President Barack Obama will deliver the eulogy for the pastor who was killed in the Charleston AME Church shooting.

According to USA Today, First Lady Michelle Obama and Vice President Joe Biden are also scheduled to attend the funeral service.

Rev. Clementa Pickney was gunned down at the historic black church along with eight other members in a vicious hate crime last week. White supremacist Dylann Roof was charged with nine counts of murder for slaying church goers at a Bible study session.

Obama said that America needs to continue to find ways to prevent mass shootings like the one that took place on Wednesday. He says there needs to be new measures that aim to keep guns away from dangerous people.
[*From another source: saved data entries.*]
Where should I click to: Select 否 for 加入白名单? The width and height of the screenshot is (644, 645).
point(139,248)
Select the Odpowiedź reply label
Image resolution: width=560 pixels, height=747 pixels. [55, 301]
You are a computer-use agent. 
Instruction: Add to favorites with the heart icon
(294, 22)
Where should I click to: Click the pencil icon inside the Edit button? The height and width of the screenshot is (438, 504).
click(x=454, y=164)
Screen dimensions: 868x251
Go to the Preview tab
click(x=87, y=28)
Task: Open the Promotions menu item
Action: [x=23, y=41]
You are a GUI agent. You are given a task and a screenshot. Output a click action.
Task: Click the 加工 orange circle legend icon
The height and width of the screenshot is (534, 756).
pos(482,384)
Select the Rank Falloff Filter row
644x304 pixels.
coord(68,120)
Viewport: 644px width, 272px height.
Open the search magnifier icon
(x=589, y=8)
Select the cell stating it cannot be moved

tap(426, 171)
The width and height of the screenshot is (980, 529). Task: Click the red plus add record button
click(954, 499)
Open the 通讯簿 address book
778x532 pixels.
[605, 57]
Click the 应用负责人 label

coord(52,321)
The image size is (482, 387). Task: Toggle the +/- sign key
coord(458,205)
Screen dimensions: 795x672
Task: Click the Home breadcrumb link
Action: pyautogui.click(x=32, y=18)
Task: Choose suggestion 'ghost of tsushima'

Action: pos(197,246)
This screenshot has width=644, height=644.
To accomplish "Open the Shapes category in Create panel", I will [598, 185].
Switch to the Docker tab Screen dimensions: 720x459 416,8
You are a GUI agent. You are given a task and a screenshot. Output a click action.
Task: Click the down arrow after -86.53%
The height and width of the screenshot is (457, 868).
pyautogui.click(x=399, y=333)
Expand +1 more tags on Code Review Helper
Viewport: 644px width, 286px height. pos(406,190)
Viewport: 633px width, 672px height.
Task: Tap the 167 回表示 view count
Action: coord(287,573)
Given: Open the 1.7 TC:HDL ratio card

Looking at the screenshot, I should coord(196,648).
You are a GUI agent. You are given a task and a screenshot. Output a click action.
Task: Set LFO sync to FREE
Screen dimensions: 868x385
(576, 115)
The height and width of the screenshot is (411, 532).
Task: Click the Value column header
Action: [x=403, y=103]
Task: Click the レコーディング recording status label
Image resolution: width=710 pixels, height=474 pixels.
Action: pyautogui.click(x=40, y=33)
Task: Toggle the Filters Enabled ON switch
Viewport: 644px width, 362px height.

"It's not enough for us to express sympathy. We have to take action," Obama said over the weekend.

The president also addressed race relations in America following the Charleston shooting during a "WTF with Marc Maron" interview, CNN reports.

"Racism, we are not cured of it. And it's not just a matter of it not being polite to say n****r in public," Obama said. "That's not the measure of whether racism still exists or not. It's not just a matter of overt discrimination. Societies don't, overnight, completely erase everything that happened 200 to 300 years prior."

Obama and other politicians including 2016 presidential candidate Hillary Clinton are addressing race issues in America stating that the confederate flag needs to be taking down from State House grounds.

And while thousands of people mourn the deaths of innocent black people in South Carolina, others are calling their killer a "victim," ABC News reports.

"Dylan [sic] Roof is a victim in regards to he was a white man born to a society that actively hates him and hates his people, hates his culture and his identity," said college educated white separatist Matt Heimbach. "There is a culture war being waged. There is a war on the streets against whites."

Heimbach does not condone mass shootings against black groups but does believe America would be better off if it went back to segregation.

There are no further details on Obama's trip to South Carolina on Friday.